▶ [Task item]: Reply solely with the number of lines, in the records underneath, that include the word "computer".

▶ [Source material]:

*** Begin section ***

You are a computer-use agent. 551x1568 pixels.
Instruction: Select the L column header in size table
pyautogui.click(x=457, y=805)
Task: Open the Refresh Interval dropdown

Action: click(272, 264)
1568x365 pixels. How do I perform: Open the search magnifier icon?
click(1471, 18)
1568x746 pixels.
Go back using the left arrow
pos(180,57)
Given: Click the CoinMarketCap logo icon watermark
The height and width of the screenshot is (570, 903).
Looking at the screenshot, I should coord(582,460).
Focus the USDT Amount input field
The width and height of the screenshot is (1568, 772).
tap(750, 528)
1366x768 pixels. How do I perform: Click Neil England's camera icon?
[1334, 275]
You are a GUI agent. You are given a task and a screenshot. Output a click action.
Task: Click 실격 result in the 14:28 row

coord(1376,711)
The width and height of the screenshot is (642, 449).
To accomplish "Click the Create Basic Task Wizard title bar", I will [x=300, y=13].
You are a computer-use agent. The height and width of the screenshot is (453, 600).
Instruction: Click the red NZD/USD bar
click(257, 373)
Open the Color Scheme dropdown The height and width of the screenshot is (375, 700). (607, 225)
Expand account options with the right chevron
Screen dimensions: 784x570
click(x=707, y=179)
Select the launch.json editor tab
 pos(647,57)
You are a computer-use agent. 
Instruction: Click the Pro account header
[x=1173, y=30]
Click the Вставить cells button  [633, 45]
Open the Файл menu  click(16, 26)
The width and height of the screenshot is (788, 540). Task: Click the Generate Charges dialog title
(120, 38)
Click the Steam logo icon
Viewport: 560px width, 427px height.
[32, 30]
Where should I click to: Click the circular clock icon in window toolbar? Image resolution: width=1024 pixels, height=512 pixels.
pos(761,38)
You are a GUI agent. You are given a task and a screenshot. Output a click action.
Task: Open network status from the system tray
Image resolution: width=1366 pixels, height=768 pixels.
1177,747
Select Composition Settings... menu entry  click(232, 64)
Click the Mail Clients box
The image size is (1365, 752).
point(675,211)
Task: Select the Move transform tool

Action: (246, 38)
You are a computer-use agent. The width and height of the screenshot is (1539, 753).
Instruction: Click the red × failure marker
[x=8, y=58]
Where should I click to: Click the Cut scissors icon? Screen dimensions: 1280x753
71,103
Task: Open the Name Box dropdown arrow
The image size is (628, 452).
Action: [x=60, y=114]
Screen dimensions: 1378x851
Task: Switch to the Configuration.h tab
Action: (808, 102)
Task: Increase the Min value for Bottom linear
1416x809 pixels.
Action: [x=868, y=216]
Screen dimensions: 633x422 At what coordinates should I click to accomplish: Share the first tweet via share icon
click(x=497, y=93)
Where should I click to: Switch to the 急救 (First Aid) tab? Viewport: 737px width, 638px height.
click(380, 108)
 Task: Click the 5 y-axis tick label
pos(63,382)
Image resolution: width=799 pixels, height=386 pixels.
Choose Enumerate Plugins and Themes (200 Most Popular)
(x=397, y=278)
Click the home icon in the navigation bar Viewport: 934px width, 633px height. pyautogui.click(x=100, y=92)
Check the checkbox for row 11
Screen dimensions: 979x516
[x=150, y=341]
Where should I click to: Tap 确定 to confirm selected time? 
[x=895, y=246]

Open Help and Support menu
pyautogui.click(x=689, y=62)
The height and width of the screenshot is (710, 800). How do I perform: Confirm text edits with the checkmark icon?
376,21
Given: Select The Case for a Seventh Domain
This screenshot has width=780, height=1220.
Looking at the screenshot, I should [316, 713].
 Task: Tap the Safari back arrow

*** End section ***

▶ [Output of the task]: 4